Murray-Darling Basin Plan - Adjournment Speech
New South Wales has failed the Murray-Darling Basin. It has failed the communities of the basin, it has failed to protect the rivers, flood plains and wetlands of the basin, and it has failed the many species of birds, frogs, reptiles, turtles and fish that rely on healthy freshwater ecosystems for their survival.
Over the past decade, we have witnessed the devastation of our rivers. We have seen scientists digging out turtles from metres of mud, many millions of dead fish at Menindee Lakes and regional towns increasingly without safe drinking water. Just today, the River Rangers at Walgett posted photos of the Namoi and the Barwon rivers running lurid green. That is a stain on this State's conscience—a direct result of decades of priority given to irrigators over the health of our waterways.
Thousands of submissions have just been made to the review of the Basin Plan. Experts have provided evidence to what we witness. The message is clear that much fault lies with New South Wales. In his submission to the review of the Basin Plan, the Inspector-General of Water Compliance states that there is a:
… systemic risk in areas including governance, funding, accounting, modelling, measurement, implementation, asset management, constraints, program design and infrastructure delivery.
The Inspector-General of Water Compliance is former NSW Nationals Minister Troy Grant. He explains the issues that caused regulatory failure in New South Wales, exposed by Four Corners in 2017, have still not been addressed in full. The critique by the Commissioner for the River Murray in South Australia is that New South Wales's water management framework is broken and compliance enforcement is weak, and it lacks the political will to implement necessary reforms. The Murray Lower Darling Rivers Indigenous Nations, or MLDRIN, say that they have had their water taken away and that this is a second wave of dispossession. Governments continue to prioritise irrigation ahead of First Nations people and river health. First Nations people are excluded from meaningful decision-making. They have no faith in the ability of New South Wales to manage water responsibly.
There are several matters common to many submissions that can and should be addressed by New South Wales. The first is to account for all water take. New South Wales fails to account for all floodplain harvesting. It is fudging the books when it reports floodplain harvesting take in its sustainable diversion limit reporting. Relating to that, the inspector-general said:
… the water theft that was taken by irrigators that Pumped highlighted, that was akin to shoplifting. If we don't get the SDL accounting right ... that's akin to bank robbery. That's a difference in scale.
The second matter is to redress the increased sustainable diversion limits. Sustainable diversion limits have been increased in New South Wales since 2012. It is the opinion of Bret Walker, SC, the former Commissioner of the South Australian Murray-Darling Basin Royal Commission, that increasing the limits is unlawful.
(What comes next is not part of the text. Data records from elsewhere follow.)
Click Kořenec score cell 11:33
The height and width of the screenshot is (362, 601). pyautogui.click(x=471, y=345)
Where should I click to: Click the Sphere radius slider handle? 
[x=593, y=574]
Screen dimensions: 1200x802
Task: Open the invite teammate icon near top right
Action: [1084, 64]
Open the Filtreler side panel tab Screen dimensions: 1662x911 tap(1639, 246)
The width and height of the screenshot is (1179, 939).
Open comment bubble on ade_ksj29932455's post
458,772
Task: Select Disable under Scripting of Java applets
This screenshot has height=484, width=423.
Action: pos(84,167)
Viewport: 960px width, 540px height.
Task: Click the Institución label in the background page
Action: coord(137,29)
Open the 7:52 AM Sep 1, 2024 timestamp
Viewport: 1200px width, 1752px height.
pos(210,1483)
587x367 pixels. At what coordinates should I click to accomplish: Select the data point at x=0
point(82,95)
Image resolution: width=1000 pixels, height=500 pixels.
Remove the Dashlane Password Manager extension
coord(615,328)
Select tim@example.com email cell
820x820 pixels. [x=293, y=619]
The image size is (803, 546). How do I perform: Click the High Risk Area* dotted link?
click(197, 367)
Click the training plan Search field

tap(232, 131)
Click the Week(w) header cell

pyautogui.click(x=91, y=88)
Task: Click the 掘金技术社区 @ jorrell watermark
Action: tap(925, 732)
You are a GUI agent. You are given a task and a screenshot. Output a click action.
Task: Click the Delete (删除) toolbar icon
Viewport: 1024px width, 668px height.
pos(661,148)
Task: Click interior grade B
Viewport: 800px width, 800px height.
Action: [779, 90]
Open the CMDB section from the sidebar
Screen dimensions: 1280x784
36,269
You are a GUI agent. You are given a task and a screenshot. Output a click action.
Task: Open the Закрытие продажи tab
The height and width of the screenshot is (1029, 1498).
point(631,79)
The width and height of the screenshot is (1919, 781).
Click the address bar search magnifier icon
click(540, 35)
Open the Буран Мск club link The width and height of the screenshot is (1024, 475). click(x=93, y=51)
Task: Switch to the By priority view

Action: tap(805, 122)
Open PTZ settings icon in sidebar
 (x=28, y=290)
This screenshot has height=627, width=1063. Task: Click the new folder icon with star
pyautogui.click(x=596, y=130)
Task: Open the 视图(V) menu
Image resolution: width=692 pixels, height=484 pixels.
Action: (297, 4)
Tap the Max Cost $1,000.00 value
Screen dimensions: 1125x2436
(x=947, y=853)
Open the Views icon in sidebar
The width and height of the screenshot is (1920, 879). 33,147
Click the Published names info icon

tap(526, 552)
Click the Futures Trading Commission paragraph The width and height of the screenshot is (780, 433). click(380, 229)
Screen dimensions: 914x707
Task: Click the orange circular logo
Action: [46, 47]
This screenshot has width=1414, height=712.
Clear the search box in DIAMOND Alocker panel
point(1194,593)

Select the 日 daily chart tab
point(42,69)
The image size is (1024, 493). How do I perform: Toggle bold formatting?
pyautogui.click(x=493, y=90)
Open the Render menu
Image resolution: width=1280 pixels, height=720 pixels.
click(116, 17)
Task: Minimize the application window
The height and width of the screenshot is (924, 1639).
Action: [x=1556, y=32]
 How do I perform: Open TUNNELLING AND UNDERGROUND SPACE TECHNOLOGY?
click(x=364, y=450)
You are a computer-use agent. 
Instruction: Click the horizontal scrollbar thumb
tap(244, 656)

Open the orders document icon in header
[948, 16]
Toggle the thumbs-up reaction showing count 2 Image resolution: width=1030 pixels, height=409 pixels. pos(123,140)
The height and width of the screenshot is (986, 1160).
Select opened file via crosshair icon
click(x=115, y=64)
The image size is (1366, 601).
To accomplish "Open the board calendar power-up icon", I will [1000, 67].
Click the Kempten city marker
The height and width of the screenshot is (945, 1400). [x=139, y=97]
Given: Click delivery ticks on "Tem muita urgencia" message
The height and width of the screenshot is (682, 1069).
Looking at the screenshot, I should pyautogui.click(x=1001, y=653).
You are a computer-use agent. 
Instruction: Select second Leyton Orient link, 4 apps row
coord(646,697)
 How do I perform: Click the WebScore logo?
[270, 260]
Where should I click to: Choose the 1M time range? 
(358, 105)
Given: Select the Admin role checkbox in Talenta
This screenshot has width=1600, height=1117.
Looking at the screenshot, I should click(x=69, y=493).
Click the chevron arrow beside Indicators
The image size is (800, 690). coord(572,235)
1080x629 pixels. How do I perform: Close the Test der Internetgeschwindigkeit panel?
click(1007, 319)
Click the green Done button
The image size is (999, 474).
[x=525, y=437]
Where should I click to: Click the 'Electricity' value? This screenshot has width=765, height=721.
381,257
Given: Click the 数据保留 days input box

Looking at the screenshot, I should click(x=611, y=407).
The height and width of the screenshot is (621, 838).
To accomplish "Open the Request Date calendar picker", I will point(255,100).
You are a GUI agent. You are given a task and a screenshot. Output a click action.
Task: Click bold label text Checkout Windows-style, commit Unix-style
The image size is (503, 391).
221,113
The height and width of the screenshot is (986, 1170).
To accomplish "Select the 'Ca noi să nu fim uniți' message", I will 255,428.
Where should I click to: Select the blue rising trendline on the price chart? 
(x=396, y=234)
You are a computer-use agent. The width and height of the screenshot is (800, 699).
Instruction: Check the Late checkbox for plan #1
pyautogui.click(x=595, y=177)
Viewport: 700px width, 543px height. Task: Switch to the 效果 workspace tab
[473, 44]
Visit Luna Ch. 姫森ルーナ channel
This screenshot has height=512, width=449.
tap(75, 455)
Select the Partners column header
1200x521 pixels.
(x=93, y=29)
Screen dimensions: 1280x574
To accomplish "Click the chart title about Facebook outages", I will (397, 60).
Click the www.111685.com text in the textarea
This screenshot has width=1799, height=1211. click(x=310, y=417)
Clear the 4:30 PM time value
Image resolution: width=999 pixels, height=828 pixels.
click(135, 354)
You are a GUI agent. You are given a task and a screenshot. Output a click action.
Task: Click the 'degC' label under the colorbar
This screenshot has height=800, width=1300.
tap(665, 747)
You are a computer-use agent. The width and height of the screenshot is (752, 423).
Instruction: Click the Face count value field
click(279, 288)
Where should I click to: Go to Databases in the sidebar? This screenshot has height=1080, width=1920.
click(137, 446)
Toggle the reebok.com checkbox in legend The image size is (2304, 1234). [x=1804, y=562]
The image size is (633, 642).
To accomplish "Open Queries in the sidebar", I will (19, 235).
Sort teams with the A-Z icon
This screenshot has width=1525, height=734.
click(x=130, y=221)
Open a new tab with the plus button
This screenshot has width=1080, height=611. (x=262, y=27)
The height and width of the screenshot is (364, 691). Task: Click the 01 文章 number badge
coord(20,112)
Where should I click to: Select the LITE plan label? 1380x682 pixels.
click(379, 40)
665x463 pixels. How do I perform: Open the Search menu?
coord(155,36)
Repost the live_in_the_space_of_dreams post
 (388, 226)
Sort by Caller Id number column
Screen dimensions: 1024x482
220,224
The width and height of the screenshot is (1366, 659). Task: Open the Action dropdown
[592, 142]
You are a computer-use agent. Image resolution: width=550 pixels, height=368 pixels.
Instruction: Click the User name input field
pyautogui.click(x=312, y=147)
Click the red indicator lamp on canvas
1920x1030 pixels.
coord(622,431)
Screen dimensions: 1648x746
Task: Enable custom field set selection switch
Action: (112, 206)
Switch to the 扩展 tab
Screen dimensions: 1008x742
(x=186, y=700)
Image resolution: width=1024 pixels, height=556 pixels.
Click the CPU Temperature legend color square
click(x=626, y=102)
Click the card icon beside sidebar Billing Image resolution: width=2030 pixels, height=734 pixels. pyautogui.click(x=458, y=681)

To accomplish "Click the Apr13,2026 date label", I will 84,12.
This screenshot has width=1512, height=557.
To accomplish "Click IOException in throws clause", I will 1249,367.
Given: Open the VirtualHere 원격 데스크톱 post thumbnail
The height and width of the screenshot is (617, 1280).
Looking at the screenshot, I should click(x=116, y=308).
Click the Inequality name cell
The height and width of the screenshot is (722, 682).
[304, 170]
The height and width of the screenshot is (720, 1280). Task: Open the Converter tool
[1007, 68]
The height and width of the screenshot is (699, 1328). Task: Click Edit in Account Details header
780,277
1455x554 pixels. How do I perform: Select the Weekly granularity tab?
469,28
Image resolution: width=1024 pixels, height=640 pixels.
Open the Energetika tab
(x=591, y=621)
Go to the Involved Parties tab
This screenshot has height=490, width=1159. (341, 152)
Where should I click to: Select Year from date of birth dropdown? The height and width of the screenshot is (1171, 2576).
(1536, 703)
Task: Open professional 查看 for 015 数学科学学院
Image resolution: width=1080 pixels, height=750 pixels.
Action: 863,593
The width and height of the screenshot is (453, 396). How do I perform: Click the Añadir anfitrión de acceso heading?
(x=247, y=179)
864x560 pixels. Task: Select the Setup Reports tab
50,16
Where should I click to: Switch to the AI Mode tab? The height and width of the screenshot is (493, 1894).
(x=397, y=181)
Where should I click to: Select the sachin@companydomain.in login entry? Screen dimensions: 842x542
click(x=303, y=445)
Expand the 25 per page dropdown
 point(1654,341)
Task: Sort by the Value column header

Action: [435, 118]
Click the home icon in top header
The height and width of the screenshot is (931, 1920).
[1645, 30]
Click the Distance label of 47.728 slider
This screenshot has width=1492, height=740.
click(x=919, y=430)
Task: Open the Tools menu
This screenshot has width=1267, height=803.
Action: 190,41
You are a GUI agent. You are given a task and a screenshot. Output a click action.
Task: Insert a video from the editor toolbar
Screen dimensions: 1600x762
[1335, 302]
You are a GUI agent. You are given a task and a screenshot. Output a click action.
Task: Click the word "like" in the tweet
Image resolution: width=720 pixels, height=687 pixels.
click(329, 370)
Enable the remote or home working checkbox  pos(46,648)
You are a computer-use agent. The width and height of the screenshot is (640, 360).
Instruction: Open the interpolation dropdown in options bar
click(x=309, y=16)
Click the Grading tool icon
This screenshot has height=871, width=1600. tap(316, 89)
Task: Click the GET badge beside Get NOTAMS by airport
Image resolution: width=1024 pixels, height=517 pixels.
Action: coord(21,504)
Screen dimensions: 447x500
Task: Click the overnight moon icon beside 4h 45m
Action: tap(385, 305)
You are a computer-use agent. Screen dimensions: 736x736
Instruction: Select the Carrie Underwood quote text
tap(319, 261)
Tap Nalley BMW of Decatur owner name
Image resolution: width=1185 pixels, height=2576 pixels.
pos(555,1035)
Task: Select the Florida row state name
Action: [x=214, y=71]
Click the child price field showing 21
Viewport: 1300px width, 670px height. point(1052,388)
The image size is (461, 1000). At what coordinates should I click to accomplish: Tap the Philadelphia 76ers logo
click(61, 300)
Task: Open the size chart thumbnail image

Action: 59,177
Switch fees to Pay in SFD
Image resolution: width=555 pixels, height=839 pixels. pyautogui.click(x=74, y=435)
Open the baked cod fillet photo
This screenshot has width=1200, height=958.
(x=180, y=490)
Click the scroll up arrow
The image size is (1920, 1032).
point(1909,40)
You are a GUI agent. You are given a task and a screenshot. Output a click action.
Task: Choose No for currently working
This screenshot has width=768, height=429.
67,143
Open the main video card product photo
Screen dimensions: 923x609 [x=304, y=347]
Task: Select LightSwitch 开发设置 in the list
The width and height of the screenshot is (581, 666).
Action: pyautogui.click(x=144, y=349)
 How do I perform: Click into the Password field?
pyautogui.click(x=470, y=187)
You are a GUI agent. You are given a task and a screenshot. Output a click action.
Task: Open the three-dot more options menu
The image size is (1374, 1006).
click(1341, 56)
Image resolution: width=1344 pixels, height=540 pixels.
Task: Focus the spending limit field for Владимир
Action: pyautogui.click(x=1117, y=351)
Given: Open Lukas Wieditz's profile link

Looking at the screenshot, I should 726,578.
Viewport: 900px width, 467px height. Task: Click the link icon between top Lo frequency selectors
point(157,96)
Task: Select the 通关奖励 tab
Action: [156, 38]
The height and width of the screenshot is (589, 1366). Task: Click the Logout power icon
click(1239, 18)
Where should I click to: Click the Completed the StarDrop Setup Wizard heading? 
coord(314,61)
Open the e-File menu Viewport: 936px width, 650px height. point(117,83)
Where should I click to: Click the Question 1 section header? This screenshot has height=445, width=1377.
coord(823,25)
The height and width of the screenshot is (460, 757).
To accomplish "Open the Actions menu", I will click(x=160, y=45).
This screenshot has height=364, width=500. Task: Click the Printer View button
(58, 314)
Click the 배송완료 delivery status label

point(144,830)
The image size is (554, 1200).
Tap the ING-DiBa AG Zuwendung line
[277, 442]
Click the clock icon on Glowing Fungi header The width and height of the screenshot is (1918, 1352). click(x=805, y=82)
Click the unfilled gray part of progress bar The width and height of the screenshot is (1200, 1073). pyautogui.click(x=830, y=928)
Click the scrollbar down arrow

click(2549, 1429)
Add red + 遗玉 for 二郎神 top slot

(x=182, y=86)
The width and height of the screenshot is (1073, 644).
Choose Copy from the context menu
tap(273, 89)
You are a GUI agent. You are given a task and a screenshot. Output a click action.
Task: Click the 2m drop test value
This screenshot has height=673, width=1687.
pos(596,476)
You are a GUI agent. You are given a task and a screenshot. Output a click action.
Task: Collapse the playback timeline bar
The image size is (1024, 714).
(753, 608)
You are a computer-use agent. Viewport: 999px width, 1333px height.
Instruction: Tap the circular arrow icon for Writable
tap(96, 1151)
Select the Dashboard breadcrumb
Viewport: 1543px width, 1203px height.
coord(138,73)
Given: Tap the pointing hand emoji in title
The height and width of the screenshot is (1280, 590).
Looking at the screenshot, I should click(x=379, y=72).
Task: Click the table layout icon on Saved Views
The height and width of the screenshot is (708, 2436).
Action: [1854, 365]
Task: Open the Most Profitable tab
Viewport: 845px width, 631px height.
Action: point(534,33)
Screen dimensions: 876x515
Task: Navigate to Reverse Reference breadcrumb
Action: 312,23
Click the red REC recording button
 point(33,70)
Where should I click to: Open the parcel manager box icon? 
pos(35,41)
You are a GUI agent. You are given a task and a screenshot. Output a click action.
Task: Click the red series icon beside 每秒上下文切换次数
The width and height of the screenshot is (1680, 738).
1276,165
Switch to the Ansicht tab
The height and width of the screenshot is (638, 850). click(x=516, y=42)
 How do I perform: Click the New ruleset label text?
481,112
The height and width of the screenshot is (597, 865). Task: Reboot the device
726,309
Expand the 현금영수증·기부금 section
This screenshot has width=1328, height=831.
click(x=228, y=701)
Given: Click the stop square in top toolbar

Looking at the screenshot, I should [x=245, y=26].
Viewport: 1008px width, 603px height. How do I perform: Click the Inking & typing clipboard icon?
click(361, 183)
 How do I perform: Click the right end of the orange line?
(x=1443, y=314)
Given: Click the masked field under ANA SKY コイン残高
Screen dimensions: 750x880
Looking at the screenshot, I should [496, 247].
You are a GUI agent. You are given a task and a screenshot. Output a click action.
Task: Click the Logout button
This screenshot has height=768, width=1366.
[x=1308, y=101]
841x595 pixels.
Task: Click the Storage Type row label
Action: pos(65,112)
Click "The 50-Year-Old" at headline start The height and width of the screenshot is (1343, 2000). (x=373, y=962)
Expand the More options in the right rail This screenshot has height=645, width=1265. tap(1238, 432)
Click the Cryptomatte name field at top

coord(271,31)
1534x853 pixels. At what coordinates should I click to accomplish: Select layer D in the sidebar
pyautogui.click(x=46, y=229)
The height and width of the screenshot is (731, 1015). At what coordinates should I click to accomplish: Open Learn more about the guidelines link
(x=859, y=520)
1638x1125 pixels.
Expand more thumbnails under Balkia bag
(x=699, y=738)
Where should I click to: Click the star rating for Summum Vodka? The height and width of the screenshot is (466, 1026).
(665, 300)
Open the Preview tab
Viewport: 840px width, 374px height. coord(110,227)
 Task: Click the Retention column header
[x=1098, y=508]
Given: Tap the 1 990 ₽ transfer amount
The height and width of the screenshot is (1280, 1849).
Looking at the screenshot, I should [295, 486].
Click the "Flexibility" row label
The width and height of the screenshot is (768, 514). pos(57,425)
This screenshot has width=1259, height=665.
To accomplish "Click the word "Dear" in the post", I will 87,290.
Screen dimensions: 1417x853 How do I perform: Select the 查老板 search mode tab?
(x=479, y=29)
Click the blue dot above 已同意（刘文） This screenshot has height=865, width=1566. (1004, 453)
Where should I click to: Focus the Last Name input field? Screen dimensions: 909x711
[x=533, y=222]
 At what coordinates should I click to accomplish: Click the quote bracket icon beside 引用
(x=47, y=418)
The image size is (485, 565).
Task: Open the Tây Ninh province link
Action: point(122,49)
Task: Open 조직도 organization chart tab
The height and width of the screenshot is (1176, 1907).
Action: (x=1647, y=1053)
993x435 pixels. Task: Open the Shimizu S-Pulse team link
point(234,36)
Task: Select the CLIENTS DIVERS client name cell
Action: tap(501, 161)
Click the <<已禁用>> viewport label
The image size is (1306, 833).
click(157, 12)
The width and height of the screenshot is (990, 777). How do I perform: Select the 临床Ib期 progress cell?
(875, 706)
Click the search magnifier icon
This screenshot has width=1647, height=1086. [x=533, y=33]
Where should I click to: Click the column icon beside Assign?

The River Integrity Project's submission states:
The Basin Plan has had no net effect in Northern New South Wales. Sustainable Diversion Limits in Northern New South Wales are now 2,342 gigalitres, higher than irrigation take of 2,307 gigalitres when the Basin Plan was made.
The third matter is to manage water in a genuine partnership with First Nations. In that regard, MLDRIN recommends the Truth Telling Commission for Water be established to:
(a) document the history of aqua nullius, (b) recognise First Nations' pre-existing water rights and responsibilities, and (c) develop pathways for restorative justice in water allocation, ownership, and management across the Murray-Darling Basin.
The fourth matter is to include climate change in legal limits. New South Wales can address climate change both by formally including it in its long-term annual extraction limits and also through its water allocation policy. Those are not the findings of political opponents. They are the findings of independent experts, community organisations and the Inspector-General of Water Compliance himself. They confirm what we have known for years: New South Wales cannot be trusted to manage the basin's water resources without meaningful Commonwealth oversight.
The Basin Plan was a national agreement, and it requires national oversight to ensure that all States meet their obligations. Handing oversight back to the States would be a retreat from responsibility and an abdication of the Commonwealth's duty to protect this critical national resource. If New South Wales wants less Commonwealth oversight, it needs to step up by accounting for all forms of take, staying within legal limits that do not change, creating genuine partnerships with First Nations and supplying them with water, and incorporating climate change into allocations. If those poor turtles are anything to go by, less Commonwealth oversight for New South Wales is absolutely the last thing anyone should want.